Document:

Studio album by Sonic Syndicate
- Released: May 18, 2007
- Recorded: Black Lounge Studios in Avesta, Sweden
- Genre: Melodic death metal, metalcore
- Length: 42:17
- Label: Nuclear Blast
- Producer: Jonas Kjellgren

Sonic Syndicate chronology
| Eden Fire (2005) | Only Inhuman (2007) | Love and Other Disasters (2008) |

Alternative covers
- Japanese cover

Singles from Only Inhuman
- "Denied" Released: April 27, 2007; "Enclave" Released: June 22, 2007;

= Only Inhuman =

Only Inhuman is the second studio album by Swedish melodic death metal band Sonic Syndicate. Released May 18, 2007 in Europe and on May 22, 2007, in North America. It's also the first album the band released through their new label, Nuclear Blast, as well as the first to feature vocalist Roland Johansson and drummer John Bengtsson as full-time members.

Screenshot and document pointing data
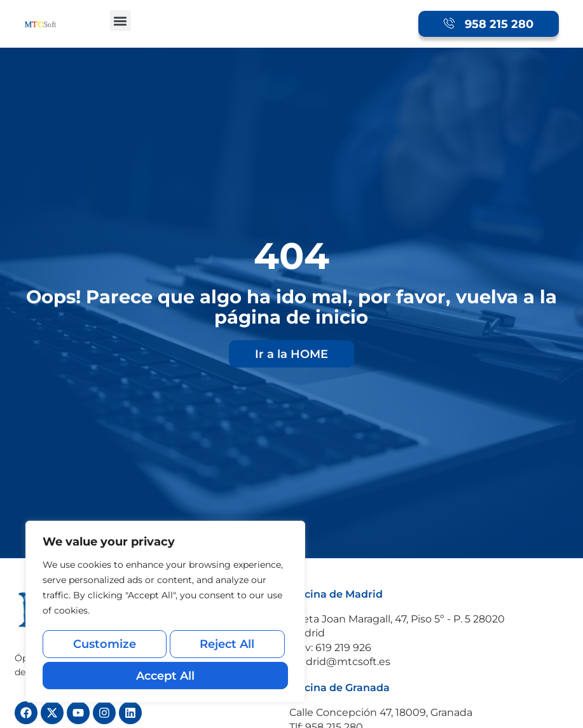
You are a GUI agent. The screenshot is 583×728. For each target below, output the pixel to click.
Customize (103, 648)
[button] (120, 20)
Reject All (226, 648)
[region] (165, 615)
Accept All (165, 675)
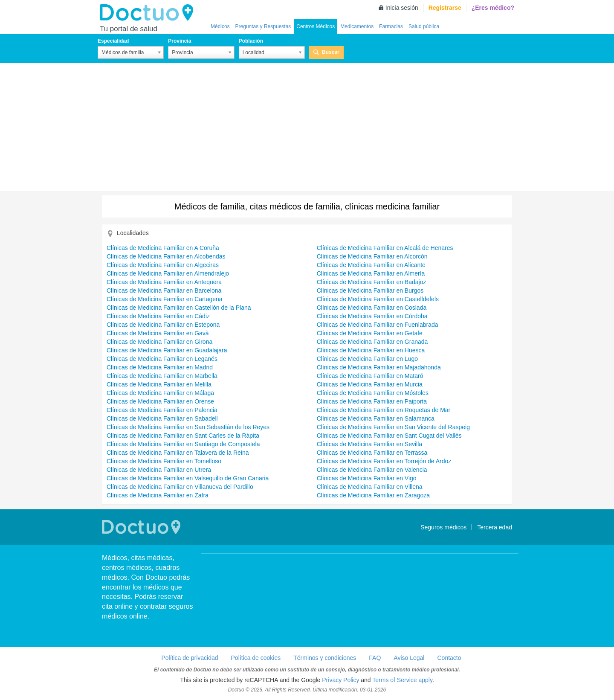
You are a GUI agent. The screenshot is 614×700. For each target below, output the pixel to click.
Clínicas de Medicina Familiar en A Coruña (163, 248)
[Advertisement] (307, 127)
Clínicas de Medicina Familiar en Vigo (367, 478)
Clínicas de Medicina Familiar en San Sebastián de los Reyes (188, 427)
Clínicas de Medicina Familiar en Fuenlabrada (377, 325)
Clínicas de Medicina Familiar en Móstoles (373, 393)
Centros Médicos (316, 26)
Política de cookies (256, 658)
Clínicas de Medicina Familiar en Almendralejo (168, 273)
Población (251, 41)
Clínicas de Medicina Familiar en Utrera (159, 470)
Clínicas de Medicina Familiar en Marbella (162, 376)
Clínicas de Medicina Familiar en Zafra (157, 495)
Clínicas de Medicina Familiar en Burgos (370, 290)
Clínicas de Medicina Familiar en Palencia (162, 410)
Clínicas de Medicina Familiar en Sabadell (162, 418)
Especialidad (113, 41)
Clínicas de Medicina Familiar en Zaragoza (373, 495)
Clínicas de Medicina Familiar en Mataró (370, 376)
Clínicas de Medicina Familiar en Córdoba (372, 316)
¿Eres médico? (493, 8)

Set problem: Rewrite the Only Inhuman text from "Alternative covers" up to and including "as full-time members.", putting "percussionist" in place of "drummer".

Result of the task:
Alternative covers
- Japanese cover

Singles from Only Inhuman
- "Denied" Released: April 27, 2007; "Enclave" Released: June 22, 2007;

= Only Inhuman =

Only Inhuman is the second studio album by Swedish melodic death metal band Sonic Syndicate. Released May 18, 2007 in Europe and on May 22, 2007, in North America. It's also the first album the band released through their new label, Nuclear Blast, as well as the first to feature vocalist Roland Johansson and percussionist John Bengtsson as full-time members.